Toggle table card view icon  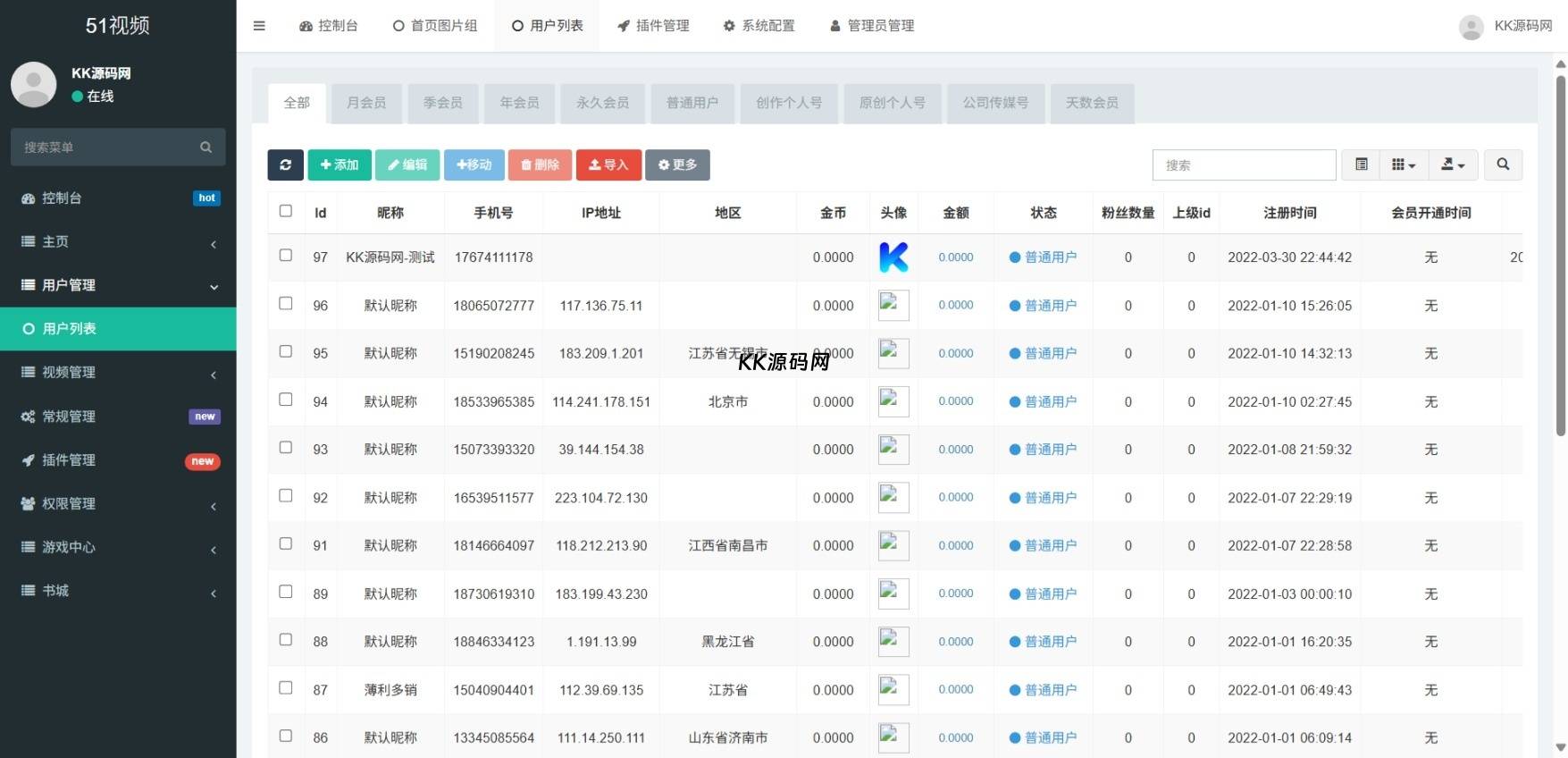pos(1361,164)
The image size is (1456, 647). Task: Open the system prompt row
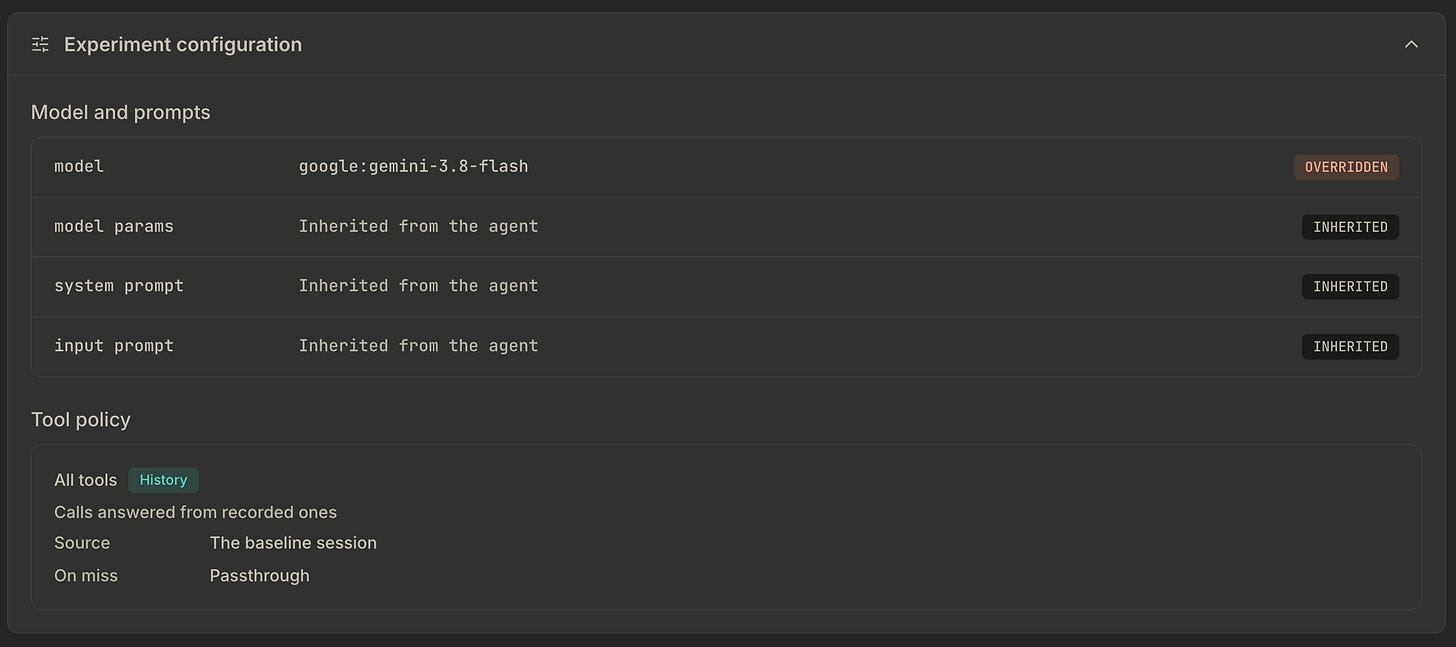coord(726,287)
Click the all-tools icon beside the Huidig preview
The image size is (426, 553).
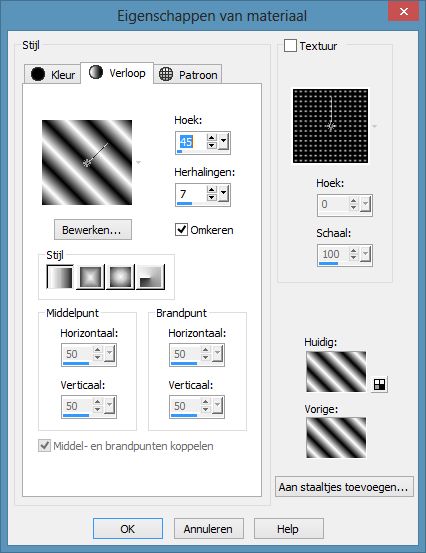[379, 384]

» **TASK DETAILS**: Convert everything from the line containing "The image size is (1456, 647)." down to the end of the rows into a two-column CSV with the columns text and answer, one line for each row. Put each field in quotes, turn line breaks into spaces, and leave the pictures out.

» **THE REPLY**:
text,answer
"The image size is (1456, 647). Task: Open the system prompt row","coord(726,287)"
"Click the all-tools icon beside the Huidig preview The image size is (426, 553).","[379, 384]"